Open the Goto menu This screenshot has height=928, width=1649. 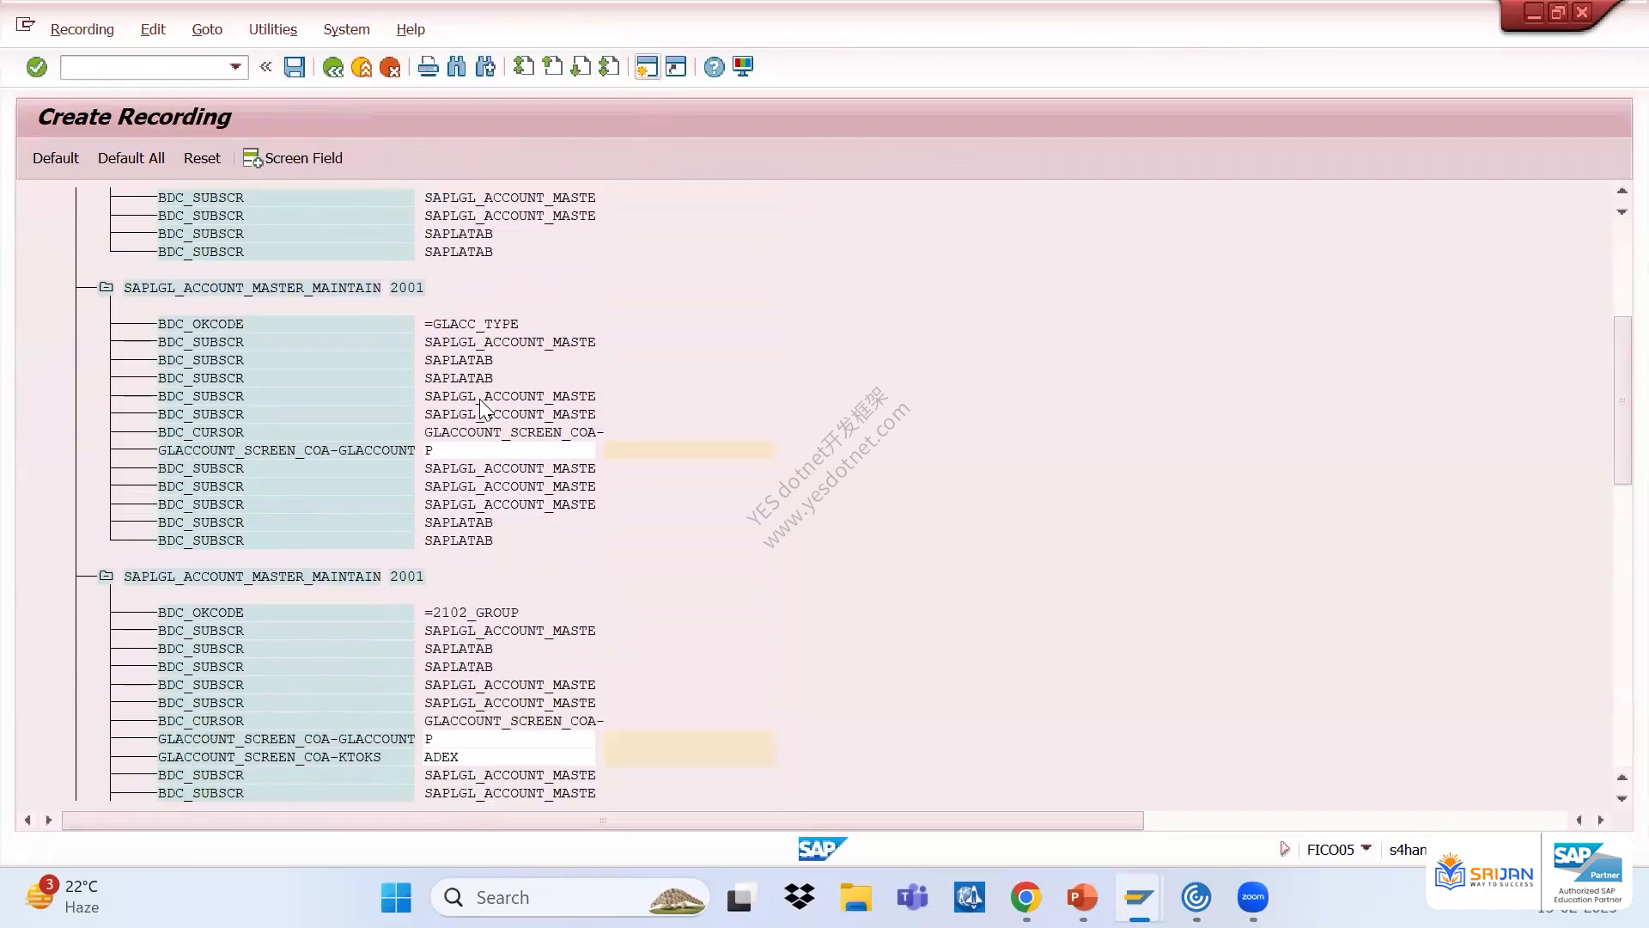[207, 29]
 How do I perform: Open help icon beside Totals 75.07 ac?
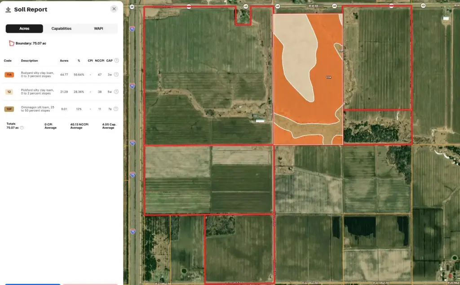point(22,128)
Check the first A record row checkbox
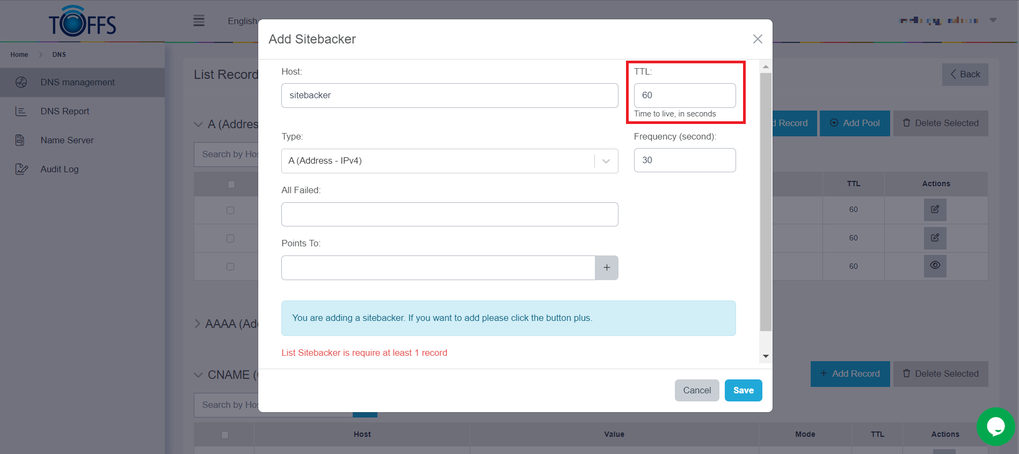The height and width of the screenshot is (454, 1019). (230, 210)
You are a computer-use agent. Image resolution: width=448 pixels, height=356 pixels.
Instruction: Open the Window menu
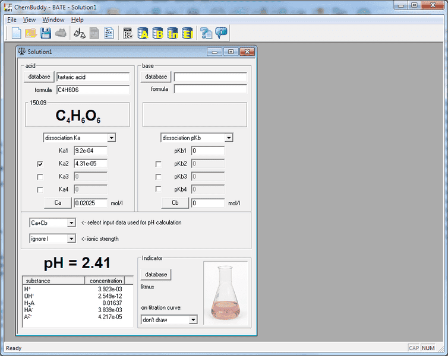(53, 20)
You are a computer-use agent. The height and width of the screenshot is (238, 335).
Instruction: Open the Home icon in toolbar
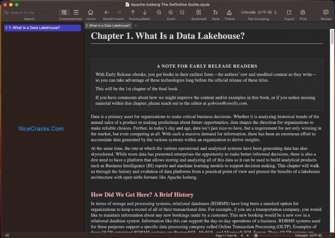point(91,12)
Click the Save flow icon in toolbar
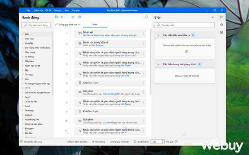 coord(56,17)
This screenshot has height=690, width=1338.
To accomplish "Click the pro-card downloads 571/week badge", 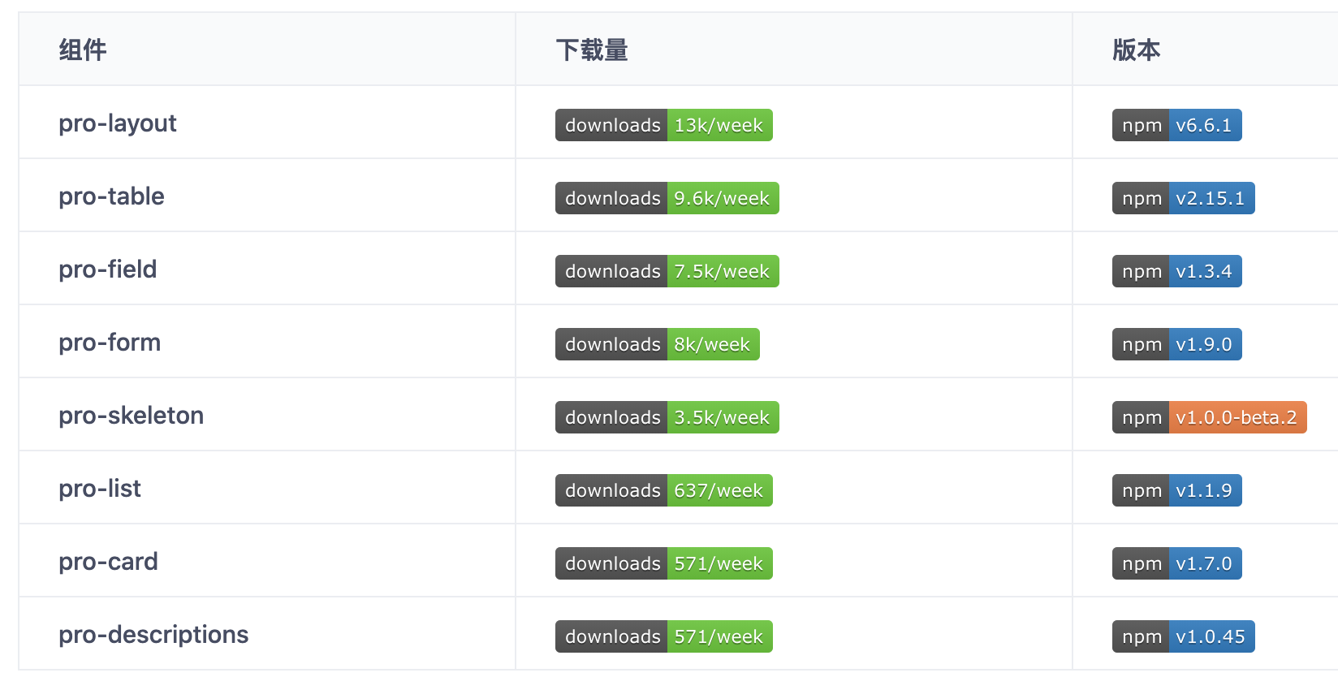I will (x=663, y=563).
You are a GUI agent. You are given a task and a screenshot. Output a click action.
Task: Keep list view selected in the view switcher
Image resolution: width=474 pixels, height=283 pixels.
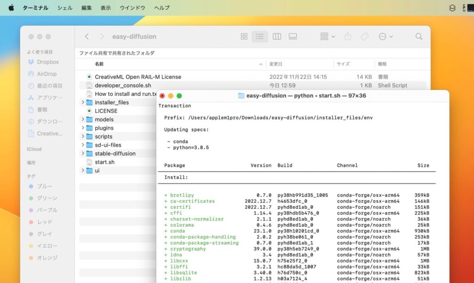(x=260, y=36)
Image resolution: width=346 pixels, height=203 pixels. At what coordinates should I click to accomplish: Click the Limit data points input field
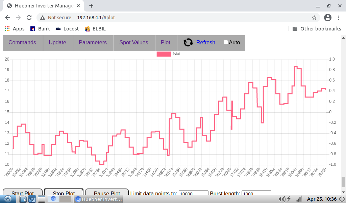pos(193,194)
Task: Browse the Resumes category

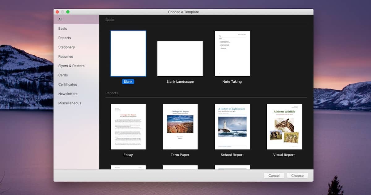Action: pos(66,56)
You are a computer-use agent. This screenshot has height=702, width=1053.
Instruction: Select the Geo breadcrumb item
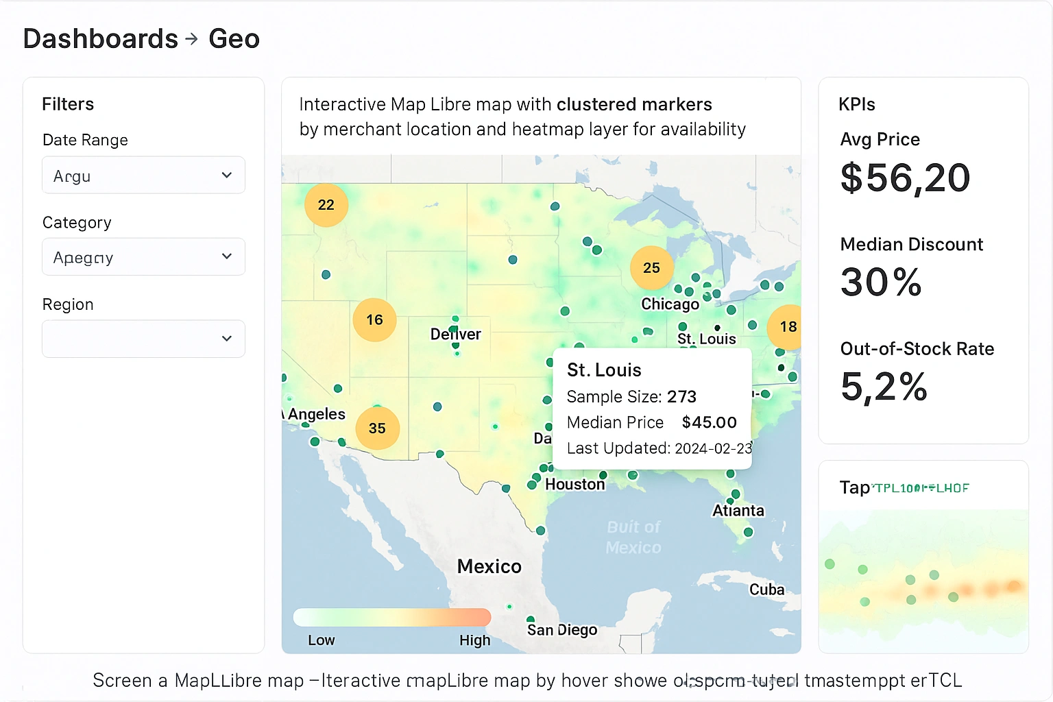pyautogui.click(x=234, y=39)
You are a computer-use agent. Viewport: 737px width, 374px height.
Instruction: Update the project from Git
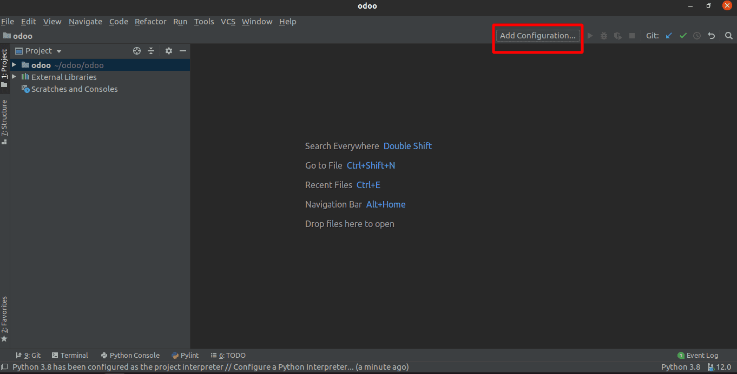(668, 35)
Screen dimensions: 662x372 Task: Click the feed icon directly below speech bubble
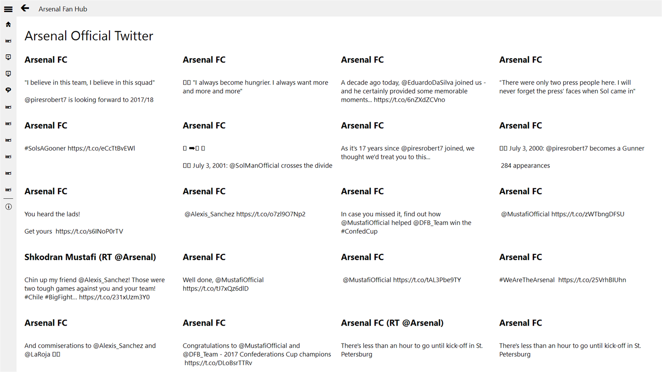pyautogui.click(x=8, y=107)
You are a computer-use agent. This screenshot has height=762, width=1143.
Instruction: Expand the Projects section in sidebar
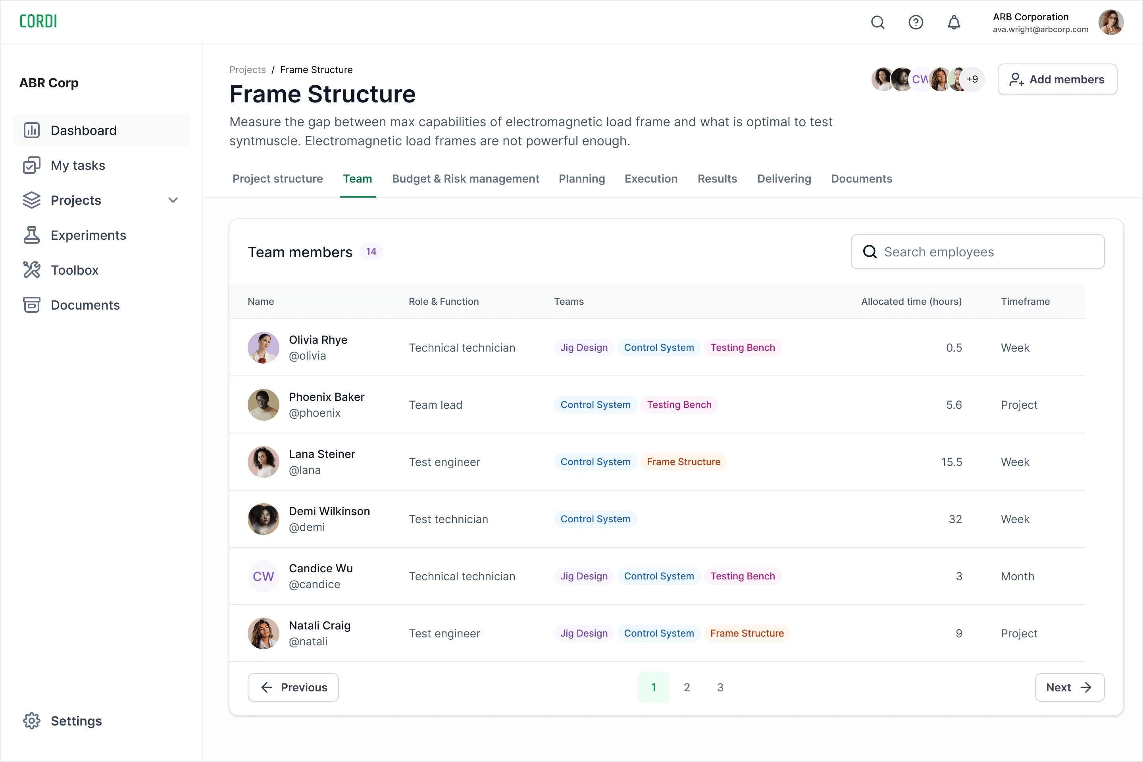click(x=173, y=200)
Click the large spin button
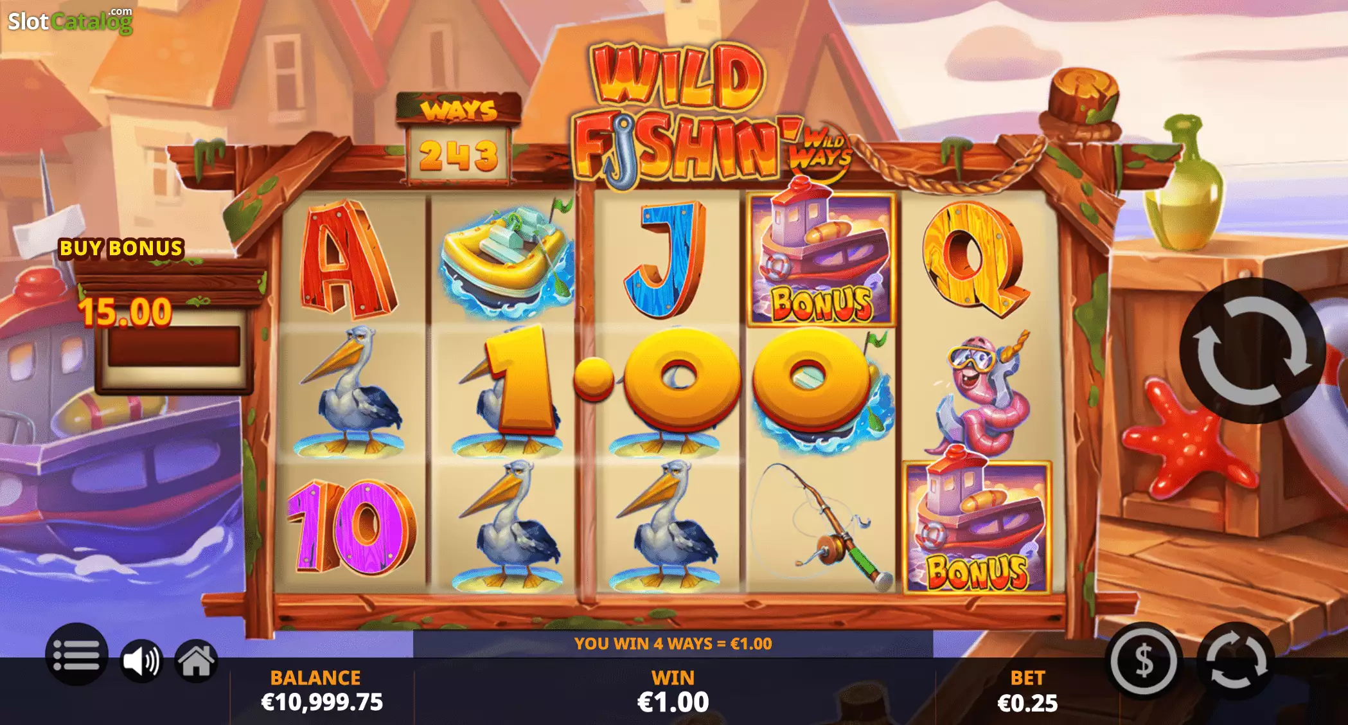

▶ Work to be completed:
How many lines of the data contain "agent"? Work it out and give only the number.

▶ Answer below:
6